Souvent considéré comme une prise secondaire, anecdotique, le chevesne ne bénéficie pas de tout le florilège marketing dont peuvent bénéficier d’autres espèces carnassières. Pourtant, la pêche du chevesne est peut-être la pêche la plus accessible à tous, pouvant être pratiquée sur l’intégralité du territoire métropolitain, du lac immense à la minuscule rivière.
Au-delà du côté ludique, la pêche du chub en sight fishing (terminologie anglophone pour la « pêche à vue ») et au leurre est une école au sein de laquelle on saisit au cours des années toute sa subtilité. Cette approche est même celle qui permet le plus, à force d’assimilation, de progresser dans toutes les autres pêches aux leurres. Si vous souhaitez vous initier à la pêche aux leurres et que vous n’avez pas des années de pêche des poissons blancs derrière vous, il n’est jamais trop tard pour commencer à consacrer un temps conséquent à cette fabuleuse pêche !
Une pêche qui développe ses sens
Comme pour toutes les autres approches, il y a pêche du chevesne et pêche du chevesne. On ne parle pas d’ici de quelques poissons que l’on attrapera en pêchant la truite ou la perche, un peu par hasard, sur un crank ou un minnow. Il s’agit en effet de redonner sa vraie et noble place de poisson de sport que le chevesne mérite en ne pêchant tout bonnement que lui et en cherchant à en prendre le plus possible. C’est là une des clés pour progresser aussi rapidement que possible. Ainsi dans notre approche de pêche à vue, seuls les poissons observés seront pêchés, résumant la session de quelques heures à seulement quelques lancers comme on pourrait le faire sur un schéma de pêche en nymphe à vue de la truite par exemple.

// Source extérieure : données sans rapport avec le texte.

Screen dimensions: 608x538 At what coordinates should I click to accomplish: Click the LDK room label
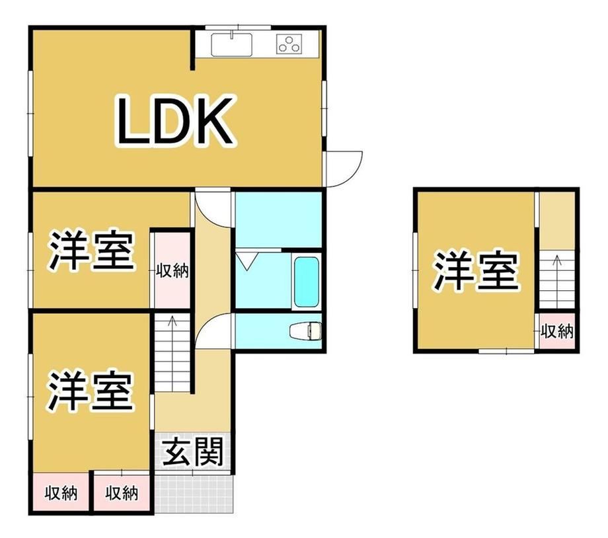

Il est difficile de se lasser de cette pêche et même après la capture de plusieurs centaines de poissons années après années, c’est une approche que l’on aura du mal à délaisser tellement elle continue de nous apporter encore et encore. Nous parlions plus haut de « n’attaquer » que des poissons vus, avec l’expérience on peut même arriver à un niveau où après examen du comportement du poisson en surface, on peut établir un pourcentage de chance que le poisson se saisisse de notre leurre ou pas. C’est bien là tout l’intérêt de cette pêche, tout est visible : les humeurs, les refus, les fuites, les attaques… et il n’y a rien de plus instructif pour progresser que d’observer la vérité plutôt que de la supposer.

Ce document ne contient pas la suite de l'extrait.